Satellite launched for rural Alaska has malfunction, won’t be ready in August


Slow or hardly any internet at all may be the norm for rural Alaska for a little while longer.

According to, the first Astranis-built satellite for rural Alaska won’t be delivering commercial broadband for Alaska-based Pacific Dataport because of a malfunction: The little satellite can’t keep its solar arrays pointed at the sun, the California-based manufacturer’s CEO John Gedmark has reported to trade publications.

The hope was to have a micro-geo satellite coverage for much of the sparsely populated and remote area in Alaska affected by an earlier fiber optic cable break in the Arctic Ocean.

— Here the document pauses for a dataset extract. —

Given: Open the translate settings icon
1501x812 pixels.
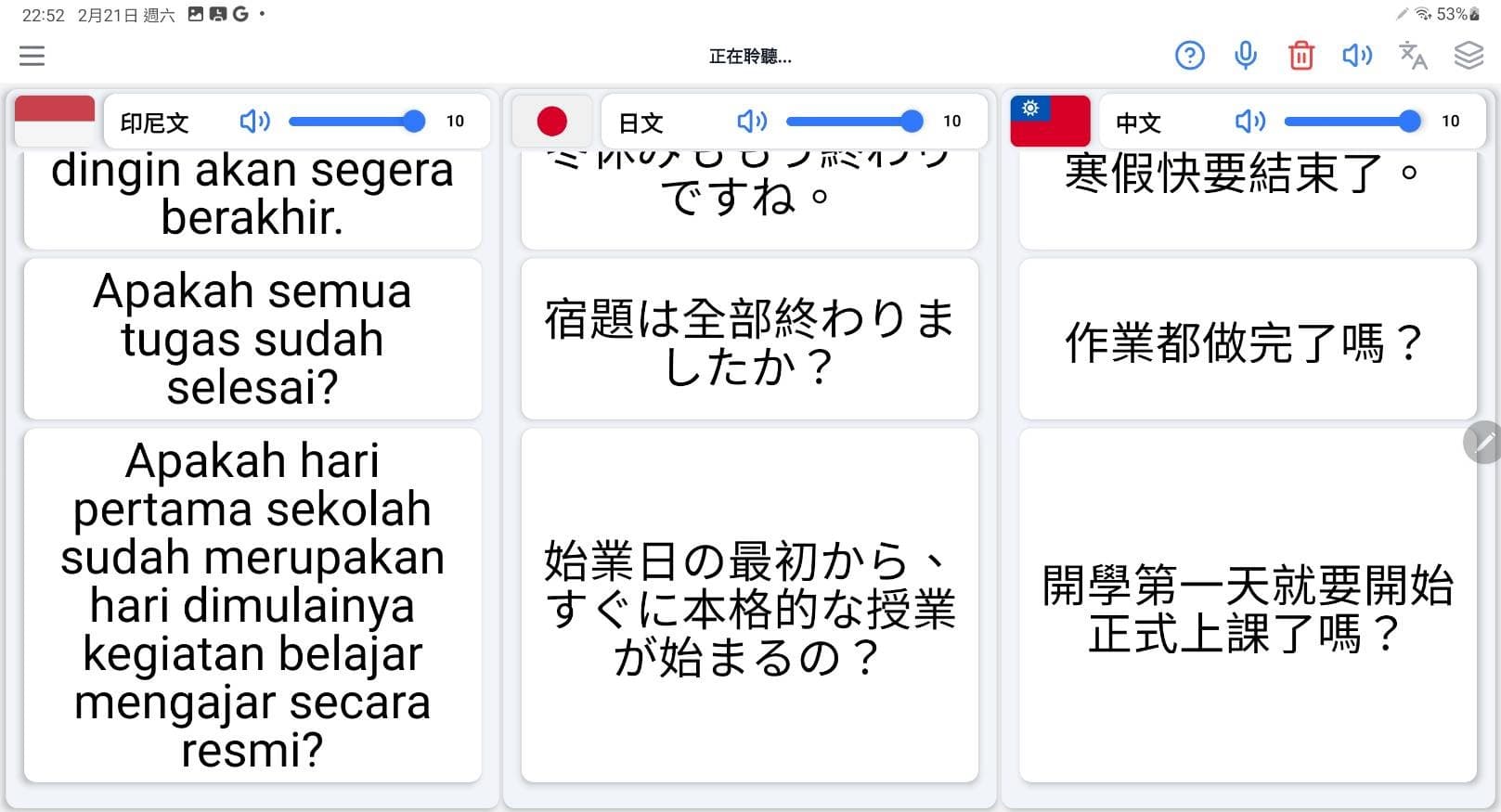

Communities in the Arctic and near-Arctic are now using GCI’s TERRA network, which is close to capacity and delivering very slowly.

Meanwhile, QuintillionGlobal, which is trying to repair the fiber optic cable that was cut by ice, has updated its repair schedule:

The current plan of work, based on ice forecast, is to have repair operations start Aug. 9 and run through Aug. 22. The schedule is based on the area of work being 90% ice free during that time.

National Weather Service released a three-month sea ice forecast indicating the earliest opening of the navigation channel to the coastal area nearby the fault as the second half of August. Quintillion said it is consistent with recent commercial ice forecasts.

The repair vessel has been en route from Vancouver, B.C. and is scheduled to be anchored off of Wainwright during the second half of August.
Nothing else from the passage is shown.